ODL project helping WSDOT bridge gap between data and knowledge
The Washington State Department of Transportation (WSDOT) is a huge organization, with more than 6,300 employees in several divisions and across every region of the state. And WSDOT isn’t just concerned with roads; the organization is focused on multimodal transportation — walking, biking, trains, ferries, buses, and more — just about any way you can think of to move people or goods from here to there.
You can imagine that, in any large, diverse organization with numerous partnerships, sharing information and data effectively is an essential and challenging task. And, you can imagine that tons of information and data remain undiscovered, whether isolated within a particular group or lacking the proper metadata to allow people and machines to know what they are — or even that they exist. So, while WSDOT does an admirable job making in-depth data such as traffic, crash, and roadway statistics available, there is room to improve knowledge management internally and in communication with the public.
One tool that WSDOT uses internally in this endeavor is Data or Term Search (DOTS), which is managed by the Data Management Services (DMS) group. At its heart, DOTS is a data catalog: an inventory of all of the data objects within DMS-managed environments, along with technical metadata for those objects. Because naming conventions for these data objects have varied over time, DOTS goes a step further, linking data objects to a taxonomy of business metadata that has the potential to:
- Unify data objects with different physical names but the same conceptual meaning (e.g., the column names “PersonnelID,” “EmployeeID,” and “EmpID” have the same meaning).
- Help data experts promote technical metadata consistency across the business.
- Help those who aren’t data experts understand business concepts, discover if there are data objects linked to those concepts, and discover how to learn more or how to access that data.

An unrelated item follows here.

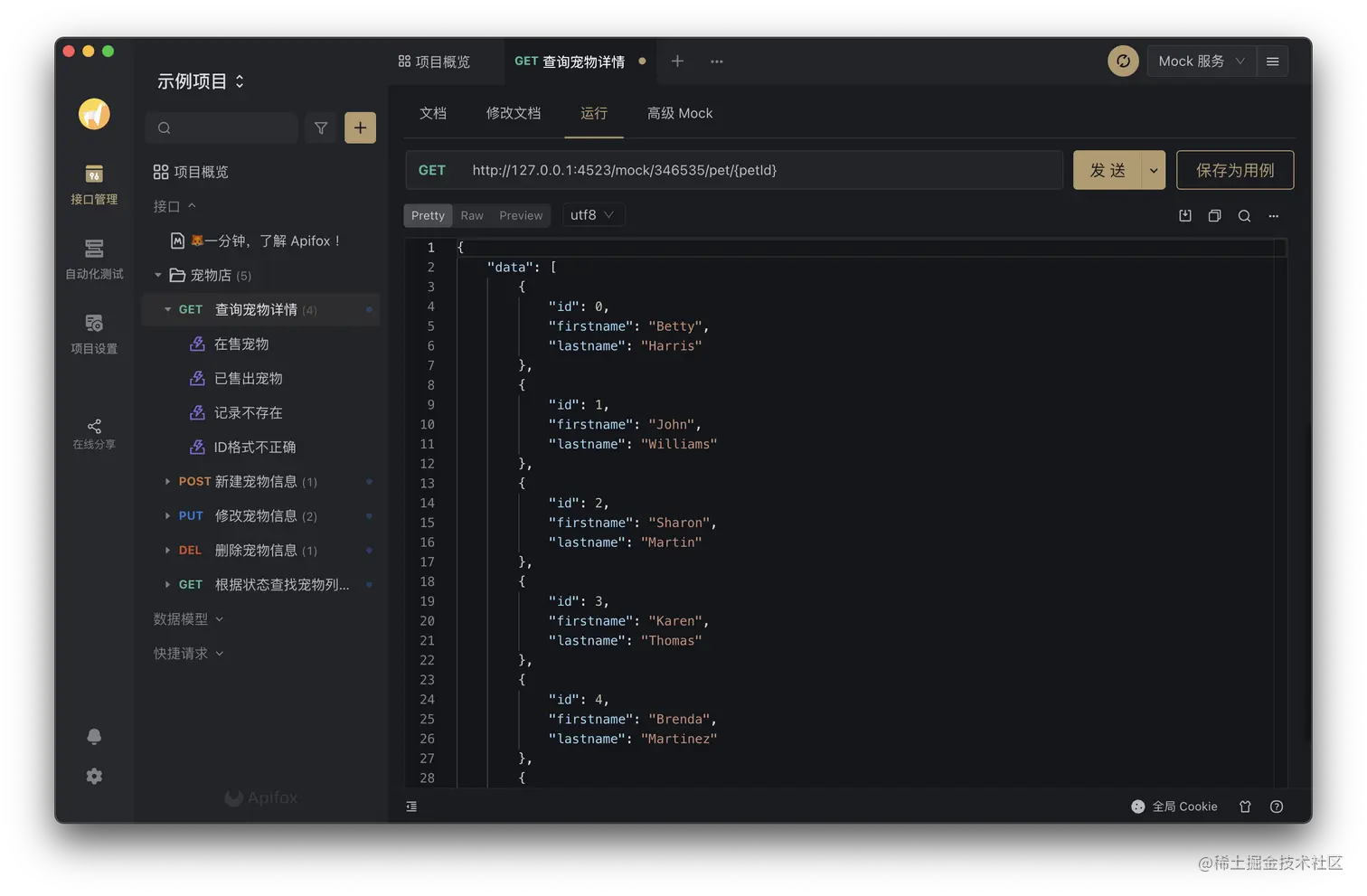This screenshot has width=1367, height=896.
Task: Click the download response icon
Action: (1184, 215)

While DOTS has proven valuable for the data-expert audience (Items 1 and 2 above), it has fallen short in regards to those who aren’t data experts (Item 3), as it does not provide clear business context or a clear pathway to learn more about the content represented by that physical data.
That limitation is the starting point of my focus this summer as an intern at WSDOT. In collaboration with technical and business stakeholders, I am conducting initial work for a full business analysis of DOTS. The analysis, once complete, will help data and domain experts deliver greater benefit to knowledge seekers through improvements to DOTS and related information-sharing processes.
This work also carries open data implications. Considerations of the needs of the diverse, internal WSDOT user base — largely made up of those who aren’t data experts — should be extensible to design that meets open data needs. Additionally, better understanding of the data and metadata inventoried by DOTS will help WSDOT stakeholders more effectively determine what data can, and should, be published as open data.
I’ve spent a couple of weeks thus far discovering DOTS and learning more about WSDOT. Now, in concert with stakeholders, I’ve taken a step back from the tool to consider the information and data needs of the organization, starting this week with interviews of three WSDOT librarians. This work will help stakeholders begin to answer the question of where DOTS fits into a solution that meets those needs.